Y enjugó su frente cubierta de sudor.
Luego se levantó vivamente y, tambaleándose, fue a abrir una ventana que daba al jardín, donde permaneció de pie, arrimada a la barandilla y medio oculta por las cortinas.
—¡Ah! dijo, aquí al menos se respira.
Sir John se levantó para ofrecerle un pomo de sales.
—No, no, milord, dijo Amelia, os doy gracias; estoy mucho mejor.
—Vamos, vamos, dijo Roland impaciente, no se trata de eso, sino de nuestro jabalí. —Pues bien; vuestro jabalí, señor, lo iremos a buscar mañana.
—Eso es, dijo el segundo, mañana por la mañana será de día.
—¿De modo que para ir allí esta noche?…
—¡Oh! para ir allí esta noche…
El aldeano miró a su camarada, y ambos sacudieron al mismo tiempo la cabeza.
—Ir allí esta noche, no se puede.
—¡Cobardes!
—Señor, no somos cobardes porque tengamos miedo.
—No, no es por eso.
—¡Cobardes! repitió Roland.
—Ni por un luis iríamos.
—Pero por dos… dijo el ayudante, que creía comprenderlos ya.
—Ni por dos, ni por cuatro, ni por diez. ¿De qué me servirían los luises con el pescuezo torcido?
—¿Has visto tú, imbécil, a los fantasmas de la Cartuja?
—Yo no; pero hay gente que los ha visto.
—¿Tú, camarada?
—Yo… tampoco; pero he visto llamas, y Claudio Philippon ha oído cadenas.
—¡Ah! ¿Hay llamas y cadenas? preguntó Roland.
—Las llamas, dijo el primer aldeano, yo las he visto.
—Muy bien, amigos míos, muy bien, replicó Roland en tono burlón, ¿así pues, a ningún precio iréis esta noche?
—A ninguno.
—Pues bien, dijo Roland, venidme a ver pasado mañana.
—Con mucho gusto; ¿pero para qué?
—Venid.
—¡Oh! vendremos.
—Yo os daré noticias seguras…
—¿De qué?
—De los fantasmas.
Amelia lanzó un grito ahogado, que sólo Mme. de Montrevel oyó.

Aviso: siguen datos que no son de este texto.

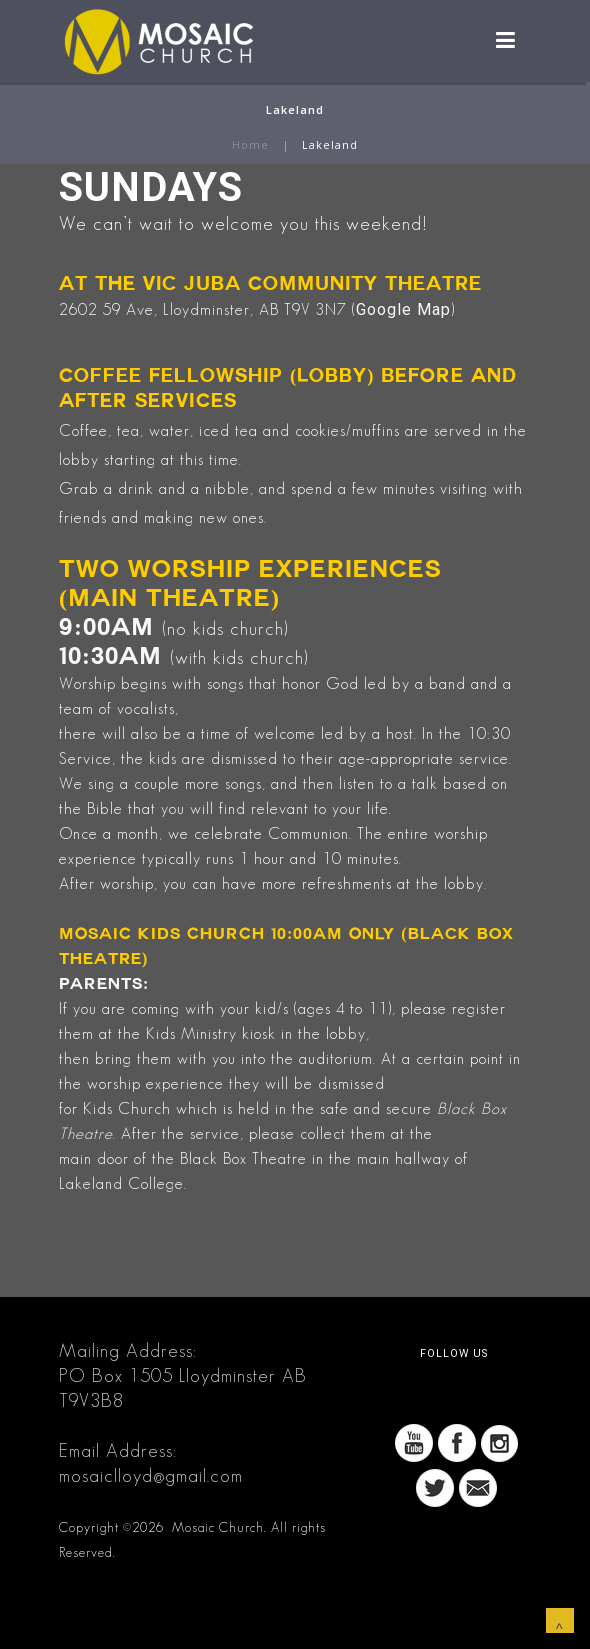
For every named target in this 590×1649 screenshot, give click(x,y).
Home (250, 145)
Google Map (403, 309)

Mientras tanto Roland les daba la mano y se despedía de los dos aldeanos, que se tropezaban en la puerta por donde ambos querían pasar al mismo tiempo.
Durante el resto de la noche no se habló más ni de la Cartuja, ni del pabellón, ni de los huéspedes sobrenaturales, espectros o fantasmas que los frecuentaban.